Nomori
nomori
Also known as: field guardian
An old man yokai from Toriyama Sekien's Gazu Hyakki Yagyo, depicted holding a great mirror. Once a mortal guardian of the fields, transformed over time into something uncanny.
- Era
- Edo Period
- Region
- Nationwide
- Type
- Mountain Yokai
Overview
The nomori ("field guardian" or "plain watcher") appears in Toriyama Sekien's Gazu Hyakki Yagyō (1776) as an elderly man clasping a large mirror. Sekien's annotation describes him as a nomori no okina — a venerable old man who has watched over the fields for so long that he has transformed into something supernatural. The mirror he carries reflects not the mundane world, but something far stranger.
Connection to Noh Drama
Sekien's nomori draws directly from the noh play of the same name, Nomori. In that drama, a traveling monk encounters an aged field-warden, who produces a great mirror and shows within it visions of hell. The old man is eventually revealed as a demon or deity in disguise — a guardian presence that has passed beyond the boundary separating human from supernatural.
Sekien took this theatrical archetype and recontextualized it as a genuine yokai entry in his Night Parade of a Hundred Demons, giving the nomori a place in the canon of Japanese supernatural beings.
Nature and Symbolism
The nomori is fundamentally a guardian figure — benevolent toward those who respect the land, dangerous to those who despoil it. This dual nature connects him to the broader Japanese tradition of satogami (village deities) and protective earth spirits whose goodwill depends on proper human behavior.

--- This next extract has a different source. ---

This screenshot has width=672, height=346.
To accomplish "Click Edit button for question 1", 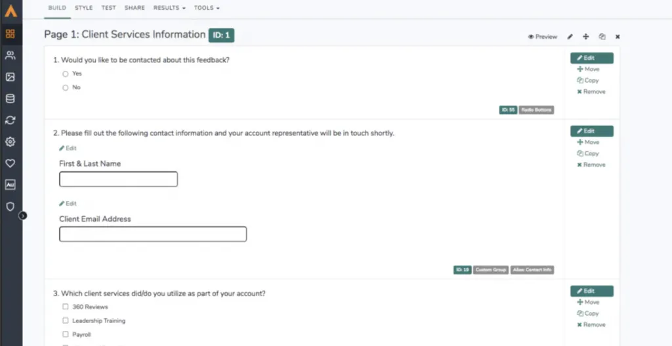I will pyautogui.click(x=592, y=58).
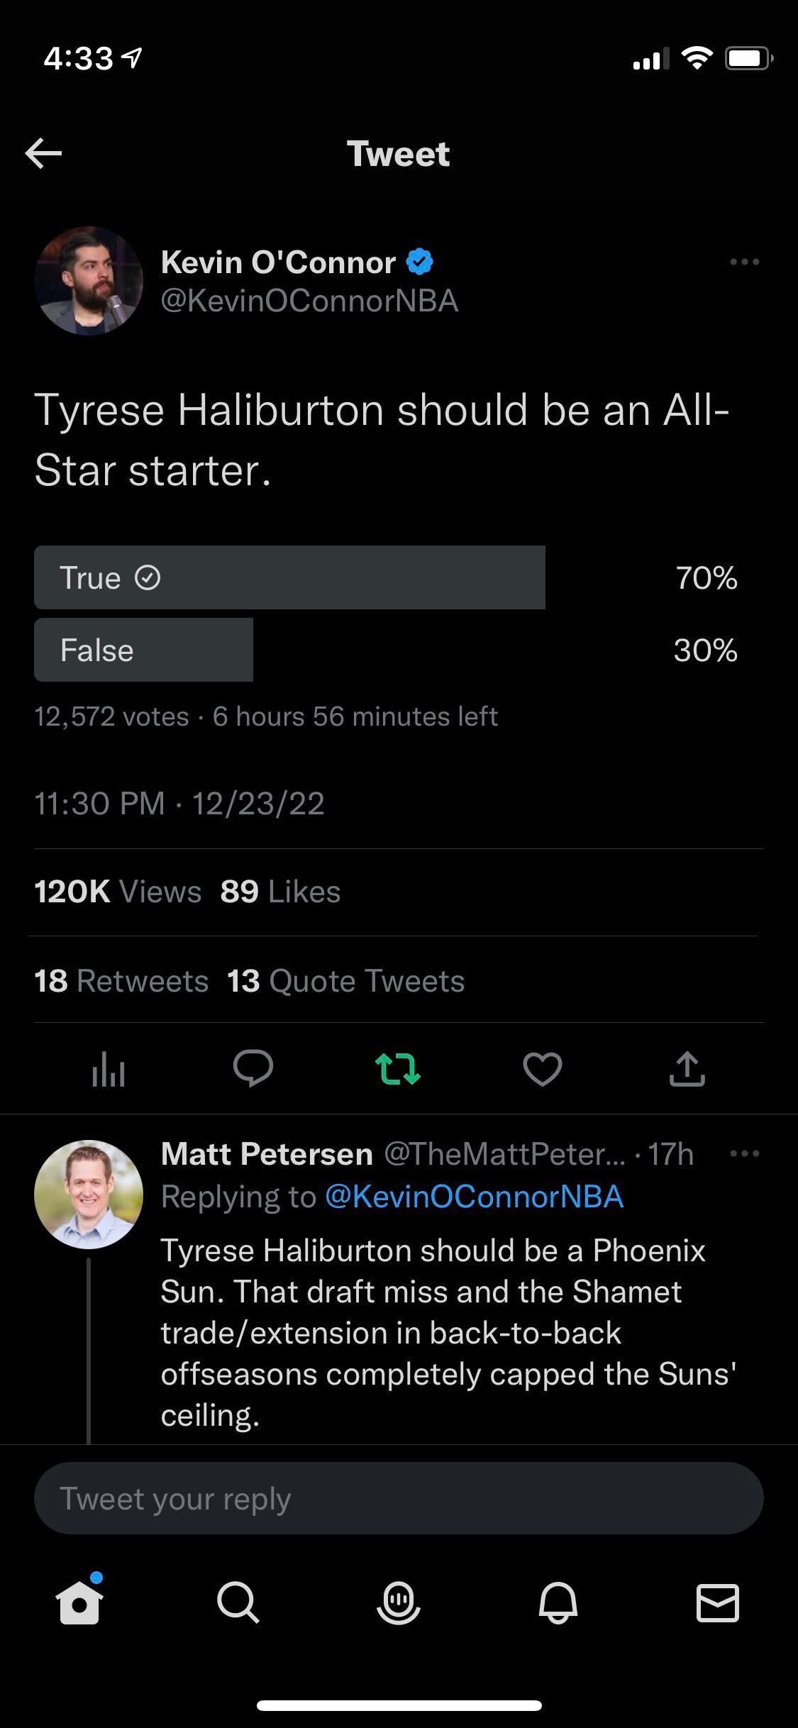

The transformation of an elderly human guardian into a yokai reflects a key concept in Japanese supernatural folklore: that extreme devotion to a place or cause, sustained across many years, can cause a person to cross the threshold between human and spirit. The nomori has watched the fields so long that he has become part of them.
The Mirror Motif
The large mirror the nomori carries is symbolically rich. In Japanese tradition, mirrors are sacred objects — among the three imperial regalia — associated with truth, revelation, and the spirit world. A mirror that shows hell rather than the viewer's reflection inverts the protective function of the sacred mirror, suggesting that long proximity to the earth and its cycles has given the nomori insight into both the world above and the world below.